The numbers in this post are based on the 10 crime types tracked by the City of Winnipeg Crimestat program between January 1 2015 and December 31 2015.
* The original version of the post represented crime numbers up until December 28th 2015.
City Wide Highlights
Murders are down by 19%, with 22 compared to 27 in 2014.
Attempted theft of motor vehicle is down 10%.
Sexual assaults are down 4%.
Theft of motor vehicle is up 3%.
Non-commercial robberies (muggings) are up 3%.
Shootings are up 9%
Break and enter other (stand alone buildings) are up 10%
Residential break ins are up 19%.
Commercial break ins are up 22%.
Commercial robberies are up 36%.
District 1 saw an overall increase of 15%*. The increase can be largely attributed to break ins other (57%), residential break ins (29%), attempt theft of motor vehicle (17%) and theft of motor vehicle (12%). Most other categories were static. On a positive note murders dropped by 50% to 7 from 14 in 2014.
District 2 saw an overall increase of 20%*, led by commercial break ins (51%), commercial robberies (21%), break and enter other (18%), residential break ins (15%), and theft of motor vehicle (17%).
District 3 was the only district that saw a drop in crime, down 5%*. Attempt theft of motor vehicle was down (22%), theft of motor vehicle down (19%), break and enter other down (16%), commercial break ins down (14%). Commercial robberies were up (44%), as were sexual assaults (29%), and residential break ins (14%).
The increase in District 4 was 16%*. The biggest factors contributing to the increase were commercial robberies (83%), commercial break ins (50%), residential break ins (20%) and non commercial robberies (10%).
The area defined as the ‘Downtown’ saw an increase of 6%. The offences that pushed the numbers up in the downtown area were primarily break and enter other (143%), and residential break ins (32%).
- Residential break ins were up in all four Districts ranging from 14 to 29%, with a city-wide average increase of 19%.
- The number of stolen vehicles went up in all districts except District 3 which saw a reduction of 19%.
- Break and enter other increased in all districts except District 3 which saw a reduction of 16%.
- Commercial break ins went up 22% city-wide but were reduced by 14% in District 3.
- What, in policing terms, was done differently in District 3 compared to the other three Districts in 2015?
- Were a significant number of personnel assigned to the other three Districts shifted to District 3?
- What steps will the Winnipeg Police Service be taking to address the significant increase in the number of break ins and robberies?
A future post will provide a further breakdown of crime by Electoral Wards, as well as a look at some specific neighbourhoods.
The statistics in the original post which covered the period from January 1, 2015 to December 28 2015 have been amended to correspond to what currently appears on the Crimestat site which included the last 3 days of 2015.

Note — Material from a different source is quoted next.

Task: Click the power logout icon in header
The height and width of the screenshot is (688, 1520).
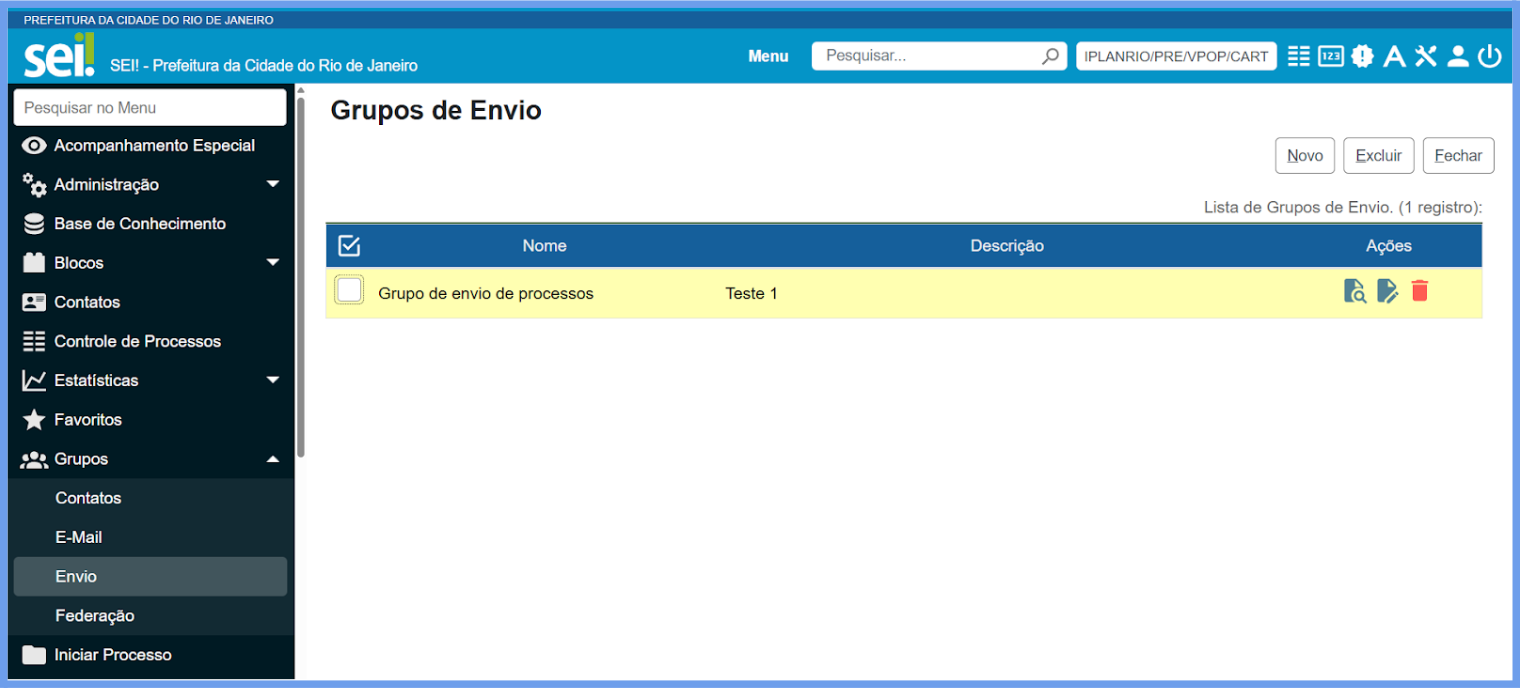Action: click(1489, 56)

The changes made are as follows:
City wide rate changed from +9% to +11%
District 1 from +12% to +15%
District 2 from +18% to +20%
District 3 from -6% to -5%
District 4 from +15% to +16%
[…] by jaydengreenwood [link] [2 […]
Never have been sure what these stats mean in real terms. Problem I see is that if there were 4 B&Es in my District in 2016 compared to 2 in 2015 that would represent an alarming 50% increase while the probability of me personally being a victim of a B&E would remain negligible
Averages are in my mind a pretty weak statistical measure. They are too susceptible to being used in a way that comports with the notion that “If you torture the data long enough it will confess.” Often they seem the favorite of those who wish to support otherwise unsupportable positions or agendas.
Personally, I would find it more meaningful if the Police Service were to report the trend over time in the liklihood that I would be a victim crime. This would of course not support the possible “drive in fear” or the “look what a great (or poor) job the WPS is doing” agenda since the probabilty of any individual becoming a victim of most crimes is likely close to that of sinking a hole in one – maybe less.
However, that ranted, even though the average itself does not tell us much the probability of becoming a victim remains greater than zero. Accordingly, as the WPS advises, folks should to do what they can to secure themselves and their property, not drive while impaired or using a cell phone, and stay out of dark alleys.